16 Aprile 2021 Giudiziaria

IL PESTAGGIO DI UN AGENTE DI POLIZIA A GIOSTRA, ASSOLTO LETTERIO FERRARA

DI EDG – Si è conclusa nella giornata di ieri la vicenda processuale che ha visto coinvolto il 32enne Letterio Ferrara, tratto in arresto il 9 novembre 2014 perché accusato – assieme ad altri due ragazzi – di avere aggredito con schiaffi, calci e pugni un agente di polizia fuori dal servizio.

La Corte d’Appello di Reggio Calabria, presieduta da Olga Tarzia, in riforma della sentenza emessa del Tribunale di Messina il 26 aprile del 2016 e poi appellata dall’imputato, ha assolto Ferrara per non aver commesso il fatto.

Ferrara, già in sede di interrogatorio di garanzia, si era dichiarato estraneo alla vicenda, ricostruendo i fatti in totale difformità rispetto alle accuse che gli venivano mosse.

IL PESTAGGIO E LA VICENDA PROCESSUALE

L’episodio del pestaggio di un poliziotto nel rione di Giostra era approdata a Reggio a fine gennaio dello scorso anno. Quando la Corte di Cassazione aveva annullato con rinvio, alla Corte d’appello della città calabrese, la condanna nei confronti di Letterio Ferrara, che rispondeva del reato di lesioni. All’imputato, difeso dall’avvocato Nino Cacia, la Corte d’appello di Messina aveva confermato la condanna inflitta dalla Seconda sezione penale del Tribunale all’esito del rito abbreviato, ossia due mesi di reclusione.

I fatti contestati risalgono al 9 novembre del 2014. Ferrara, in concorso con Alessandro Cutè (poi scagionato), un sedicenne e una quarta persona non identificata, tutti del rione Mangialupi, si trovava a bordo di una Daewoo Matiz guidata dal minore. Percorrevano a folle velocità il viale Giostra. Invitati a rallentare e rispettare la segnaletica semaforica da un agente che si accingeva a prestare servizio in Questura, il gruppetto inseguì il malcapitato, tamponandolo.

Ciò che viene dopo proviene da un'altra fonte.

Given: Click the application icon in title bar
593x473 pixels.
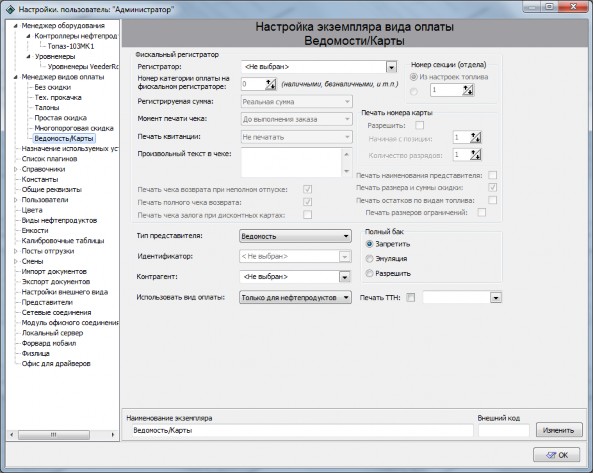Looking at the screenshot, I should 11,9.
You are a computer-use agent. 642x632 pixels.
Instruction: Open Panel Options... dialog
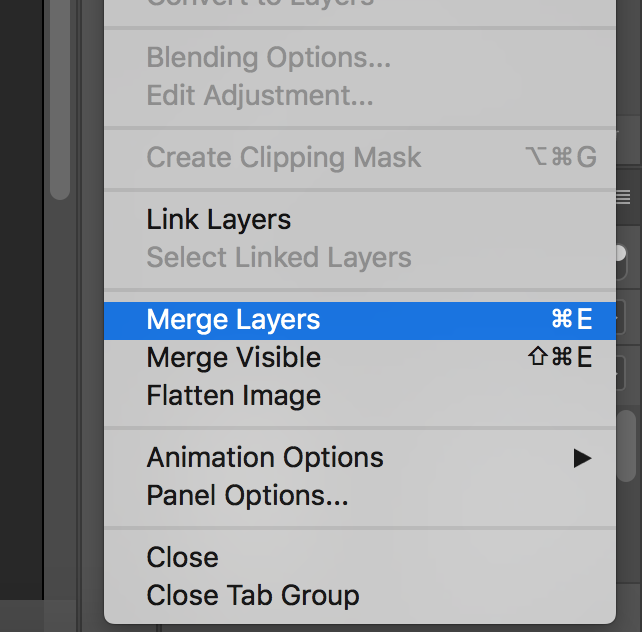click(x=247, y=496)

Ne nacque una colluttazione, con tanto di aggressione al poliziotto, a cui fu sottratto, secondo l’accusa iniziale, il cellulare per evitare che avvisasse la sala operativa. La banda si dileguò verso mare, ma in via Garibaldi l’utilitaria si ribaltò. E i giovani fuggirono. La polizia individuò Ferrara in via Martino, mentre tentava di nascondersi tra le auto in sosta. Riconosciuto dall’aggredito, fu condotto in caserma e arrestato. L’assistente capo della polizia fornì ai colleghi indicazioni sugli altri due compari di Ferrara, Cutè e il sedicenne, che si costituirono successivamente.

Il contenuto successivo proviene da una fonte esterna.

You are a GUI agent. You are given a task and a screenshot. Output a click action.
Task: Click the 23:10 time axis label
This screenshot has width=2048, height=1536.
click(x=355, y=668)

Nessuna notizia, invece, dell’altro componente del quartetto. Al termine del processo di primo grado, le accuse si ridimensionarono: Ferrara riconosciuto responsabile di un solo capo d’imputazione (lesioni) e condannato a due mesi di reclusione, pena sospesa. Furono assolti sia Alessandro Cutè che lo stesso  Ferrara dal reato di rapina impropria, “perché il fatto non sussiste», e Alessandro Cutè dalla contestazione di lesioni, «per non avere commesso il fatto”.

LA DIFESA: FINALMENTE E’ EMERSA LA VERITA’ PROCESSUALE

“La formula della insussistenza del fatto riallinea la verità processuale a quella storica e restituisce serenità ad un ragazzo che ha patito 8 mesi di custodia cautelare, oltre alle ulteriori preclusioni che non gli hanno permesso di vagliare plurime opportunità lavorative”, hanno dichiarato dopo la sentenza gli avvocati Antonino Cacia e Gabriele Lombardo.